Source data: Begin
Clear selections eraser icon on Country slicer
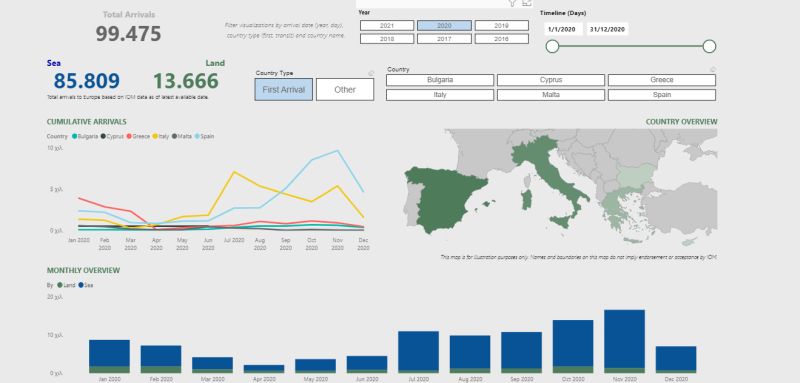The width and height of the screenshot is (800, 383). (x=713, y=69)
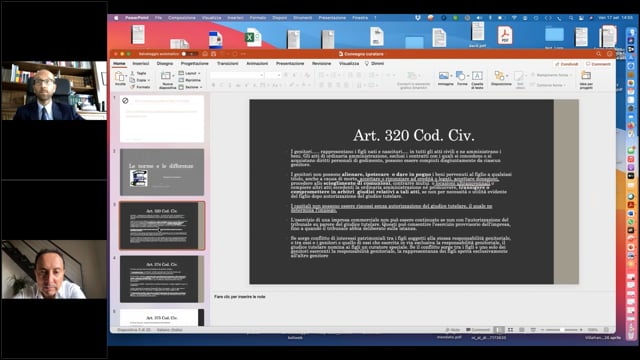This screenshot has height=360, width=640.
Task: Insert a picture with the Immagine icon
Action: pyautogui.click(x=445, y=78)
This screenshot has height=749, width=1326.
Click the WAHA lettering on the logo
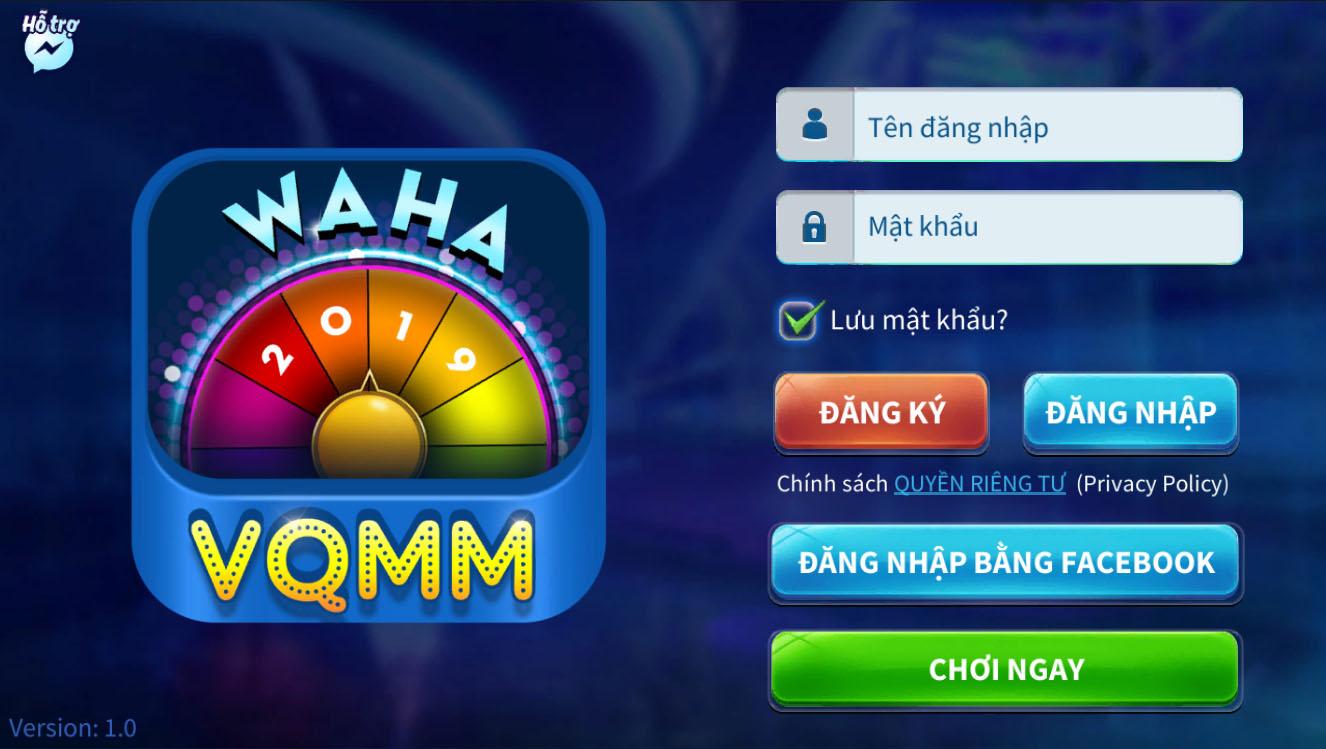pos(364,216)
Source data: End
▶ _About this exercise_
You need to restate all of the entries above exactly and leave the pictures behind.

▶ _Response area_
Clear selections eraser icon on Country slicer
The width and height of the screenshot is (800, 383). (x=713, y=69)
This screenshot has height=360, width=640.
Task: Insert a picture with the Immagine icon
Action: pyautogui.click(x=445, y=78)
This screenshot has height=749, width=1326.
Click the WAHA lettering on the logo
pos(364,216)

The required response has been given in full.